Assignment:
Line by line, copy out the entries exactly and leave the pictures behind.
[Opening Dataset section]
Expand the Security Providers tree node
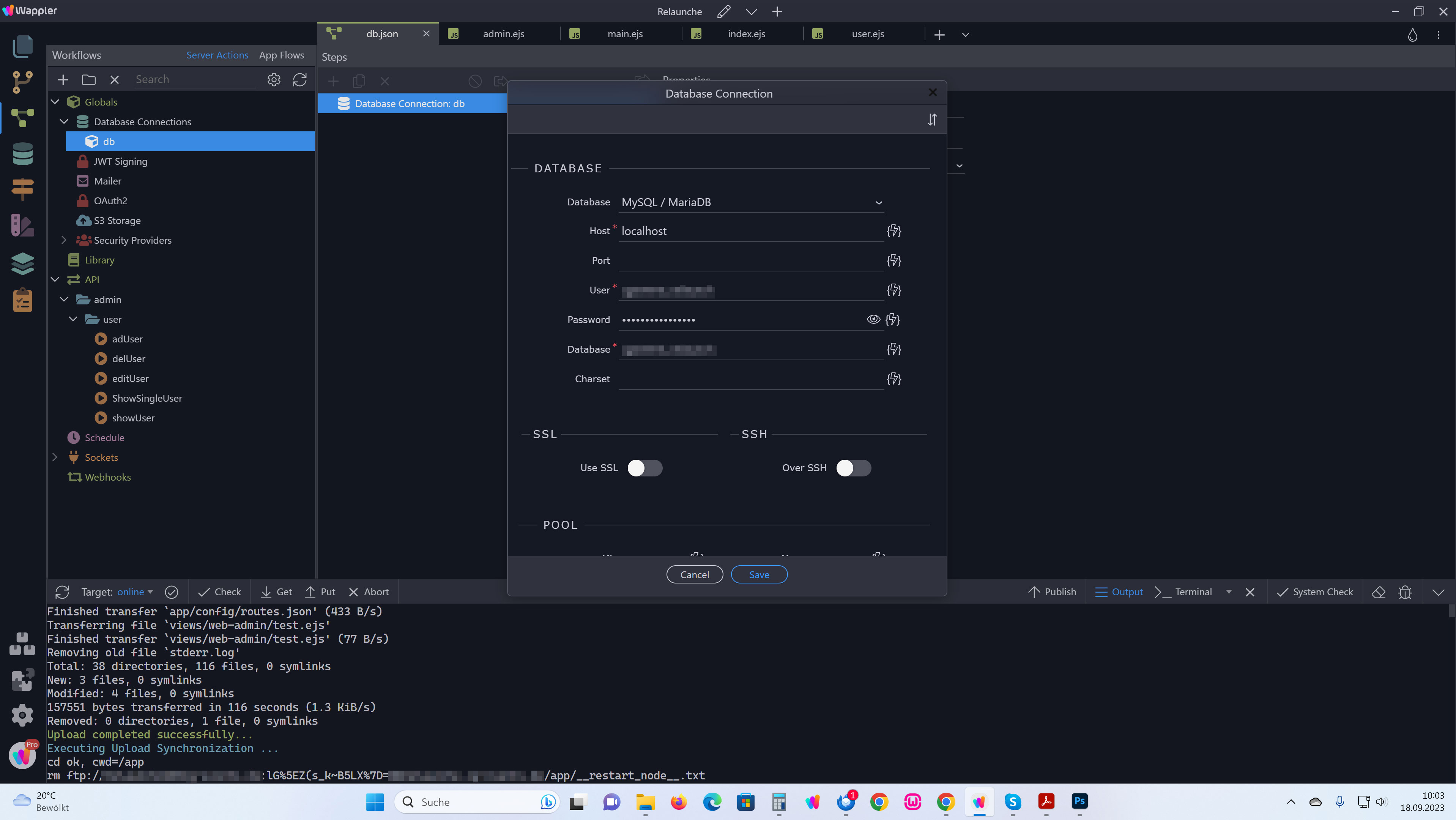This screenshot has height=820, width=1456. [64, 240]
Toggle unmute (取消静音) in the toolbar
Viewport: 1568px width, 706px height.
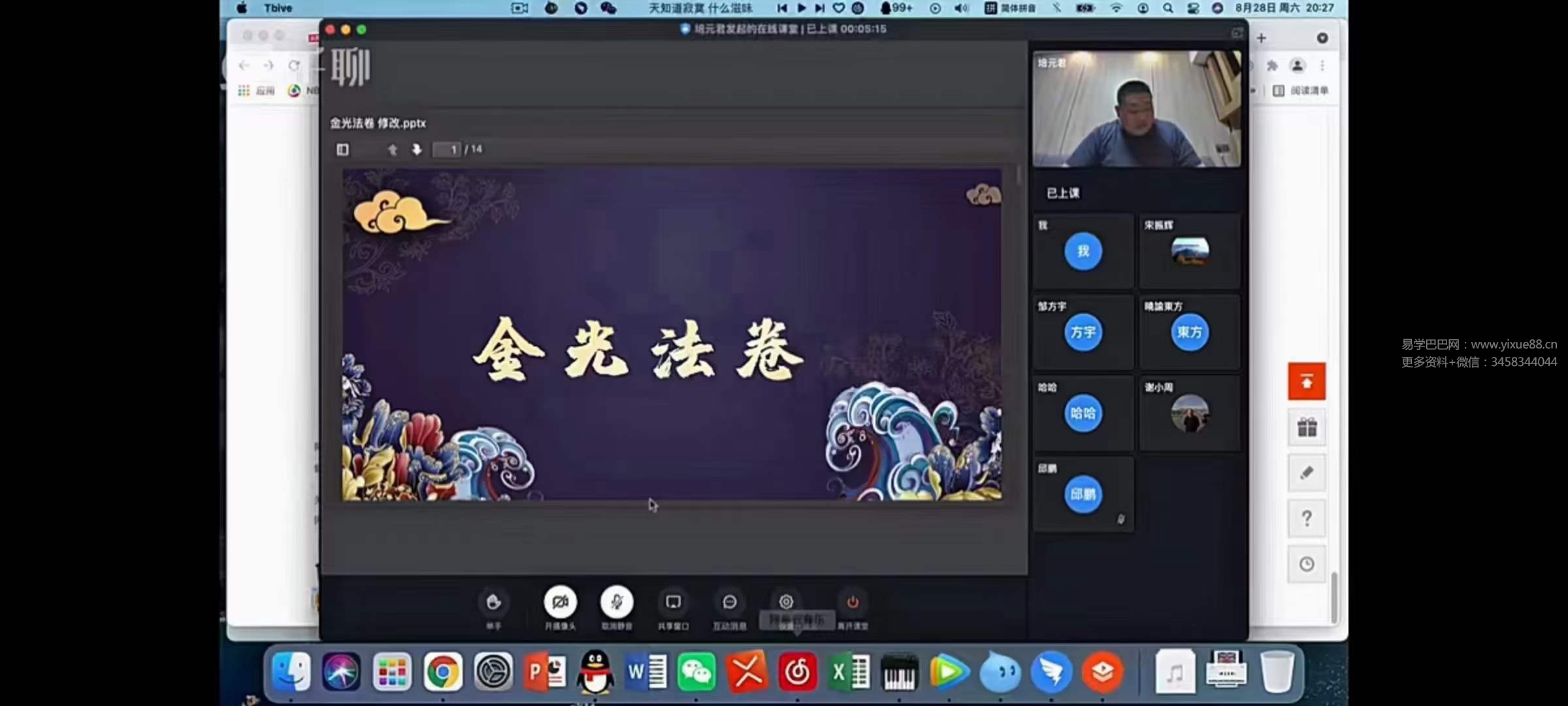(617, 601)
[Closing Dataset section]
Response to this task:
Expand the Security Providers tree node
This screenshot has height=820, width=1456. [64, 240]
Toggle unmute (取消静音) in the toolbar
Viewport: 1568px width, 706px height.
(617, 601)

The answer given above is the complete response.